La reprise facilitera le budget et les réformes



Le nouveau chef de l’Etat bénéficie du retour de la croissance. Le budget 2018 en sera facilité.

C’est une chance que n’a pas eue le prédécesseur d’Emmanuel Macron : la reprise de l’économie française est bel et bien en marche. L’Insee table sur une croissance du PIB de 1,6 % cette année , la plus élevée depuis 2011. Les créations d’emplois se sont accélérées au trimestre dernier (voir ci-contre). Les entreprises investissent et la ­consommation des ménages tient le coup, même si le pouvoir d’achat ne bénéficie plus de la baisse du prix du pétrole. Pour l’Etat, les rentrées fiscales, notamment de TVA, s’annoncent bonnes.

Avec les créations d’emplois dynamiques, la progression de la masse salariale pourrait être meilleure que prévu et donc, les cotisations sociales rentreront probablement mieux qu’espéré.
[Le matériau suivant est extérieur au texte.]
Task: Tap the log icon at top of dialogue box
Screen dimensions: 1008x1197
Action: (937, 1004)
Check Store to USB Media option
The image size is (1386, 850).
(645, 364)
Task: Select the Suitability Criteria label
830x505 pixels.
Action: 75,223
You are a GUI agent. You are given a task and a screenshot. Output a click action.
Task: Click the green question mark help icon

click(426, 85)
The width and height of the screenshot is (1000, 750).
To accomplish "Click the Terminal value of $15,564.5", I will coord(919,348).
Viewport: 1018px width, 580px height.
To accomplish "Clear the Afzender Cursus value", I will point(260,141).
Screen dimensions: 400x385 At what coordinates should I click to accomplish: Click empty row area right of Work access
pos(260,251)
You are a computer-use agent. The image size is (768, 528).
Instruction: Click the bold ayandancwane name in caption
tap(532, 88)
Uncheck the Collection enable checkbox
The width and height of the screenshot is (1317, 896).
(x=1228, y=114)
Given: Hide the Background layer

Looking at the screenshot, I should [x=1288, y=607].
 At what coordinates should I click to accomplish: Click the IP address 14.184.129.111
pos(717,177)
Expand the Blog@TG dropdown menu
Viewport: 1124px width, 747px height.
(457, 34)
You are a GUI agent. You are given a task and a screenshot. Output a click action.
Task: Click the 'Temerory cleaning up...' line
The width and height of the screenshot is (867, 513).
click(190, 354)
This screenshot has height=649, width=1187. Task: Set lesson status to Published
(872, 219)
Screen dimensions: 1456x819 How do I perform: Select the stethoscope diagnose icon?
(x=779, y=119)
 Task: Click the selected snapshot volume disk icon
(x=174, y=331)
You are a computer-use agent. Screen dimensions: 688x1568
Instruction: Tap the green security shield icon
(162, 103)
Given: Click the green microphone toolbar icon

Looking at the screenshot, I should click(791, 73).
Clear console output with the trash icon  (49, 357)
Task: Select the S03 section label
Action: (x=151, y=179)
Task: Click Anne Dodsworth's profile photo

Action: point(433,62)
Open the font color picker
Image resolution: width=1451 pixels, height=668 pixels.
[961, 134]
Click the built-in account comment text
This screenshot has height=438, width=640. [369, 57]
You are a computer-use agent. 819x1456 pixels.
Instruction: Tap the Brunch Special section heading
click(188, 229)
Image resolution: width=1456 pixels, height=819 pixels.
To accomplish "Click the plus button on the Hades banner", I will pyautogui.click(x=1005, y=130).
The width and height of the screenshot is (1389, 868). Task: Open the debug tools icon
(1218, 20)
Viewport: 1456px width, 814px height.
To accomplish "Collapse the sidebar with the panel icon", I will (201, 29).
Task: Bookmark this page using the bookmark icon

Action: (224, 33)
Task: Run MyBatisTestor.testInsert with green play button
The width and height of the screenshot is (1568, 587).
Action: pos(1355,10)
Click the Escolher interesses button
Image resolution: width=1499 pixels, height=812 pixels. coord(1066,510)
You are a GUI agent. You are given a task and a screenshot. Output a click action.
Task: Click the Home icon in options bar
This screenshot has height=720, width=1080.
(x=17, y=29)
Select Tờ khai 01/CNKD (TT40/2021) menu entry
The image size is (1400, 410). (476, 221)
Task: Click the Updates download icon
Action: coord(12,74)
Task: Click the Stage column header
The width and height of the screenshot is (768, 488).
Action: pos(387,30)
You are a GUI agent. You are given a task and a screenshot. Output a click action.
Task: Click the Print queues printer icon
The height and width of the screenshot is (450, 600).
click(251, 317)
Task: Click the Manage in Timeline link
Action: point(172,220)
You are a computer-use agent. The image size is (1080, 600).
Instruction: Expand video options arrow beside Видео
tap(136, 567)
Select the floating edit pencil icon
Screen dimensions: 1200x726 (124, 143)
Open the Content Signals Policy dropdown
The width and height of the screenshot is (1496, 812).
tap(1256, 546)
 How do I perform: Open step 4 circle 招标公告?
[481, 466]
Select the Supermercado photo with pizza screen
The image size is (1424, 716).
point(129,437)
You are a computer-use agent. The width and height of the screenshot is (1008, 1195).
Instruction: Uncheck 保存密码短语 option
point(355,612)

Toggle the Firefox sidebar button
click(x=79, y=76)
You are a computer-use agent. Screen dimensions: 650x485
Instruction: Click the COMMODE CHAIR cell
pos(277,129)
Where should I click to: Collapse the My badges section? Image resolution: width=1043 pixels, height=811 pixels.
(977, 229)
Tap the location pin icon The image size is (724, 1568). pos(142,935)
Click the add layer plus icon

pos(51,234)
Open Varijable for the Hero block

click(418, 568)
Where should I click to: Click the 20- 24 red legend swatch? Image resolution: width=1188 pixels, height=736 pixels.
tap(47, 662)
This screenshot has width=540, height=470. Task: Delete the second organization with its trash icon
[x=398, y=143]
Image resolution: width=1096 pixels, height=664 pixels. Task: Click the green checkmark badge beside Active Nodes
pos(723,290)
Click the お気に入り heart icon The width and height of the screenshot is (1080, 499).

Voilà une bonne nouvelle pour les comptes publics. Elle est bienvenue pour le gouvernement car le budget 2018 promet d’être un exercice d’équilibrisme. Or, il s’agit du plus important du quinquennat, celui qui va définir les grandes lignes de la politique économique pour les cinq prochaines années et donc sur lequel l’opinion publique va se baser pour se faire un avis sur l’action de l’exécutif. « Le budget s’inscrira dans la volonté de réformer en profondeur notre pays », a promis la semaine dernière le Premier ministre Edouard Philippe à la tribune de l’Assemblée.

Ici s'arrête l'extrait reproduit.